(Deine Aufgabe) Setze den Kommentar zum Tempolimit auf deutschen Straßen fort und knüpfe dabei an seinen letzten Satz an.

(Auszug Quelle)
* * *

Kommentar von Peter Fahrenholz

Bei manchen politischen Reizthemen ist es so gut wie unmöglich, das Für und Wider sachlich abzuwägen, ohne damit sofort einen Glaubenskrieg auszulösen. In Deutschland gehört die Frage des Tempolimits auf den Straßen dazu. Wer als Politiker einen, wie man das heute nennt, Shitstorm auslösen möchte, braucht bloß eine Verschärfung der Geschwindigkeitsbeschränkungen zu fordern. Oder gar als größten Sündenfall die Einführung eines allgemeinen Tempolimits auf Autobahnen, das es sonst überall in Europa längst gibt. Der letzte, der das angeregt hatte, war im Jahr 2013 SPD-Chef Sigmar Gabriel. Er wurde vom damaligen SPD-Kanzlerkandidaten Peer Steinbrück sofort zurückgepfiffen.

* * *

(Auszug Datensatz)
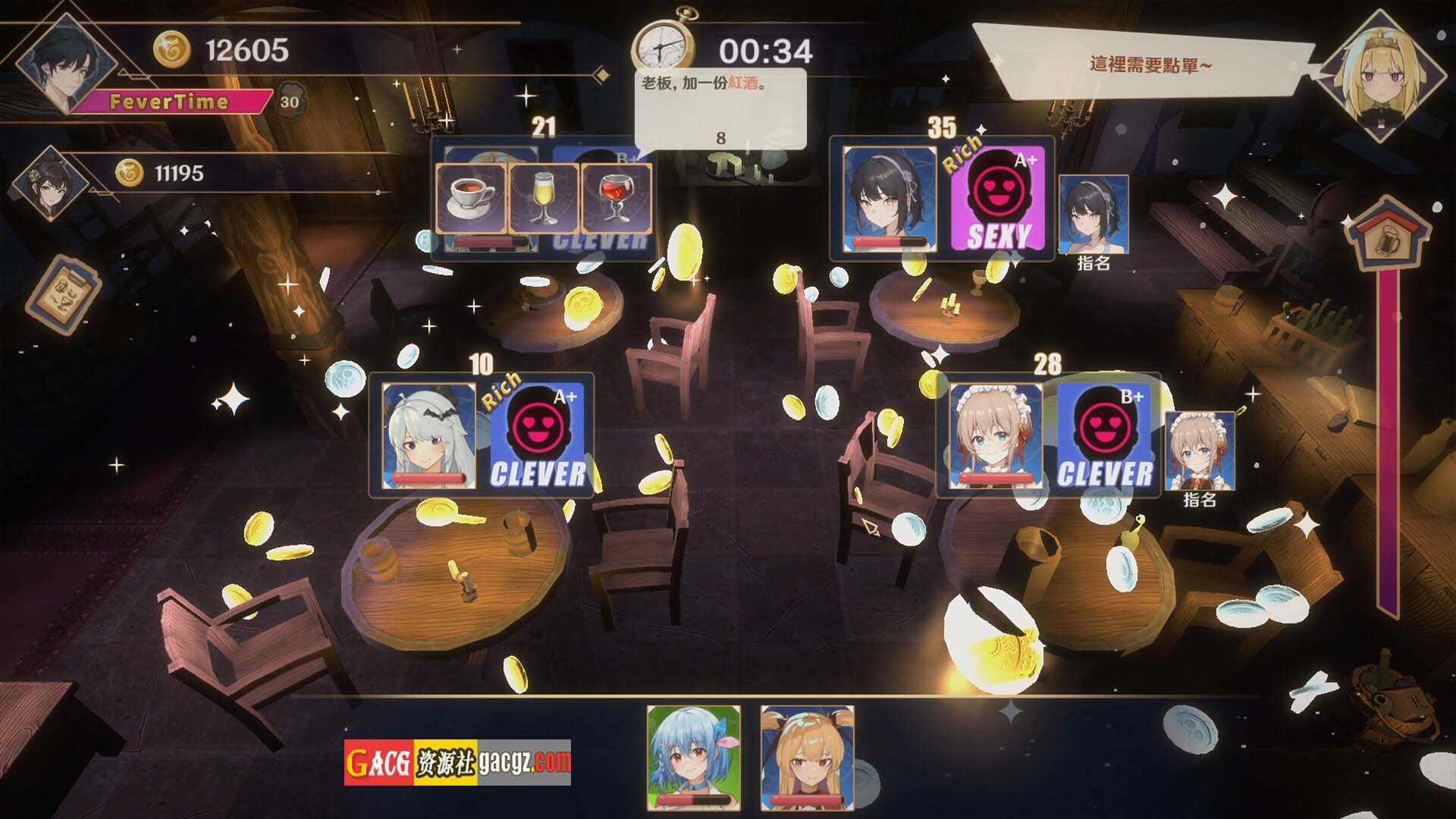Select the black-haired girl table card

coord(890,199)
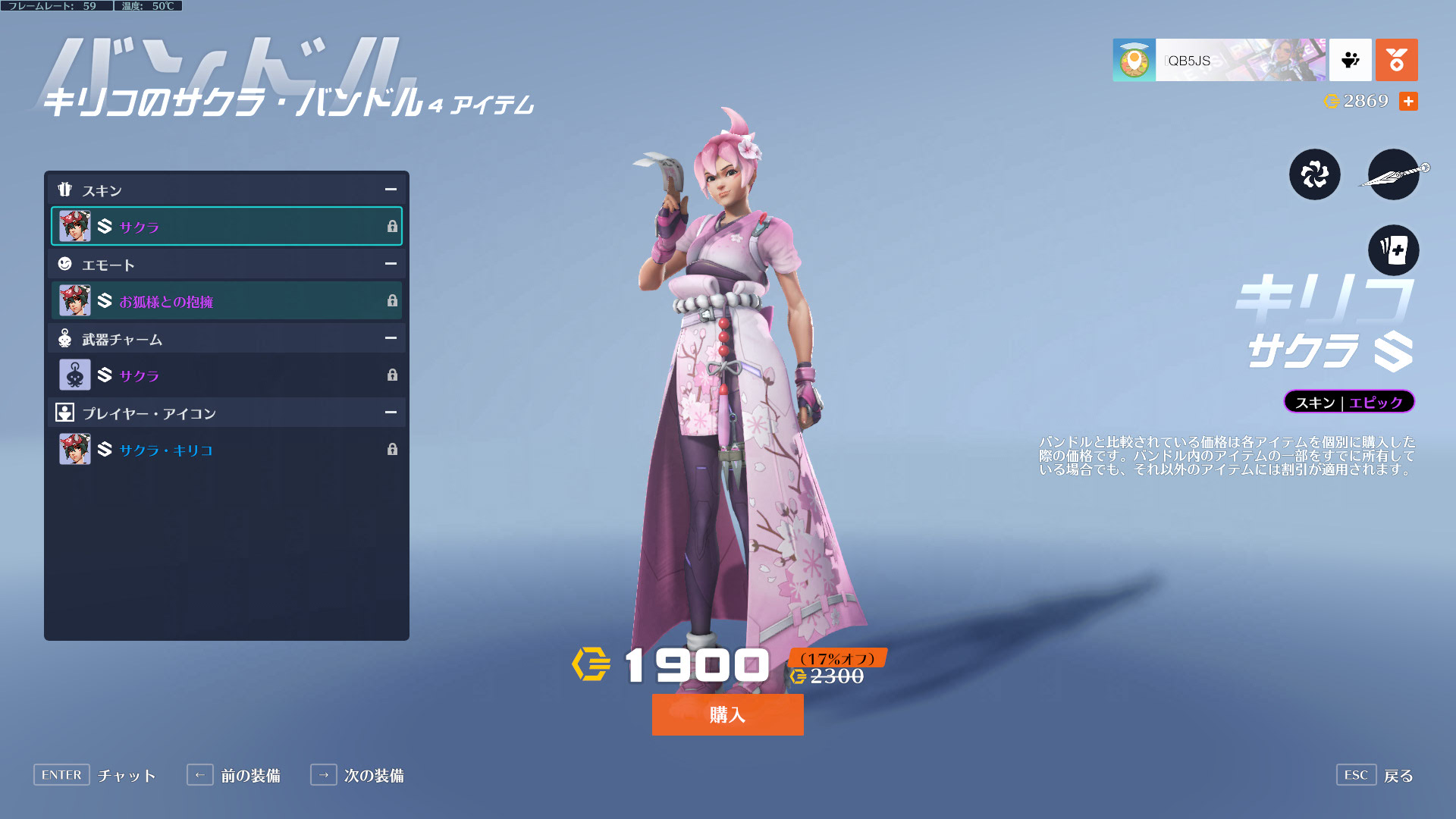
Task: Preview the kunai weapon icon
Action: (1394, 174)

* * *

(Das Ergebnis)
Jetzt kommt der nächste Anstoß für eine neue Tempolimit-Debatte aus Frankreich. Die Regierung des französischen Präsidenten Emmanuel Macron führt für Landstraßen Tempo 80 ein (statt wie bisher Tempo 90, ein Tempolimit auf Autobahnen gibt es dort natürlich auch). Begründet wird das mit der hohen Zahl der Verkehrstoten.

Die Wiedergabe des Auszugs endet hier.